- B Ross
- Ames, IA
- United States
Quantum Behavior and The Central Limit Theorem
The following is my interpretation of quantum behaviors and their relationship to the statistical distribution of most outcomes observable around us.
Some field particles have reached thermodynamic rest state (entropy) in the time direction. They become bounded by "backward history" and "forward history". This means they're tightly packed in the time direction. In contrast, it appears we are only bounded by backwards history in this same way.
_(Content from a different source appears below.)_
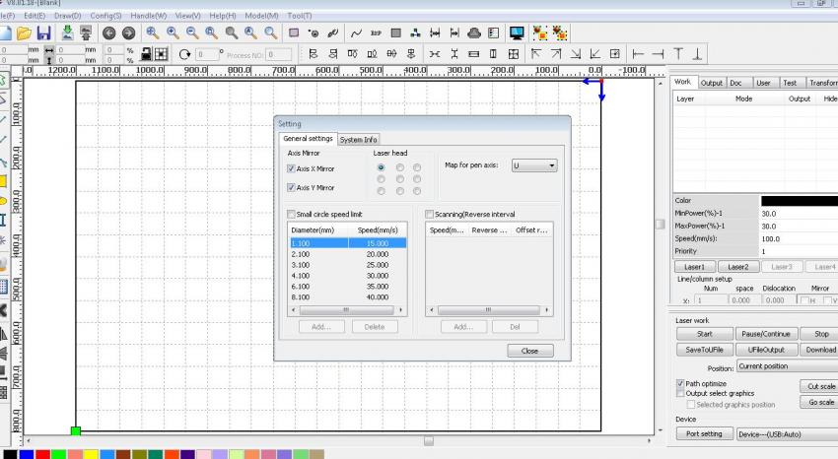This screenshot has width=838, height=459.
Task: Click the Redo arrow icon
Action: pos(128,33)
Particles affected by both histories behave in ways that don't make sense to anyone paying attention. Their lowest energy state requires them to avoid paths taken in the past and the future. These quantum particles seek to maximize their number of physical configurations. Maximizing configurations in space and time means avoiding paths previously & subsequently taken. A diverse "ensemble" of paths is created even if only one path is taken at a given time.
The result of this theory is that everything physical is, to a small degree, determinate over time. Objects including people have parts that will seek a diverse ensemble of paths looking across all time.
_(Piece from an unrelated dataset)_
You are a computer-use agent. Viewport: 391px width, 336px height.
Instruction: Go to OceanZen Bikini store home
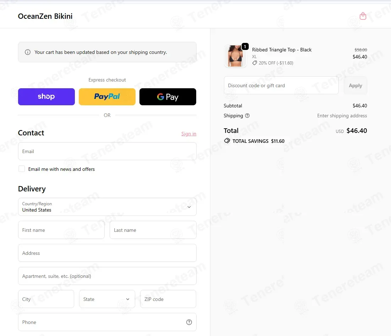(x=45, y=16)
This history-avoidant behavior gives rise to the normal distribution of outcomes in nature that appear independent of one another. Seemingly independent actions yield outcomes that populate bell-shaped curves. Co-dependent by their history-avoidant behavior, repeated actions yield outcomes that eventually converge upon the Central Limit.
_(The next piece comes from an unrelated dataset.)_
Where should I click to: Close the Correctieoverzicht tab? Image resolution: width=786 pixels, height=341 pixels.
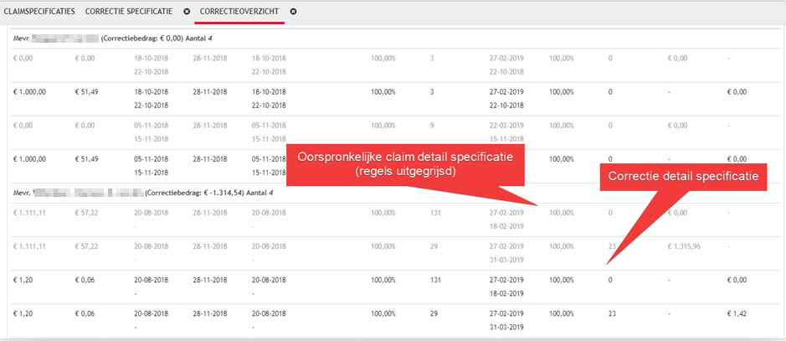(x=294, y=12)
Closing Statement from B Ross
The field particles behave as they will with or without matter to relate. Without matter, they behave all possible ways at once*. While relating matter, matter displays the behavior of the relating field particles with the vector of the field and magnitude according to the material constraints.
*(Difference between matter and field particles is that field particles have chronological freedom and matter is sequentially constrained.)
An image that illustrates my point involves a structural I-beam. An I-beam's ability to resist bending is a property of the space it exists in. That space has a moment of inertia without the I-beam present. With the I-beam present, the I-beam displays the behavior of the space with a transformation according to the appropriate material quality.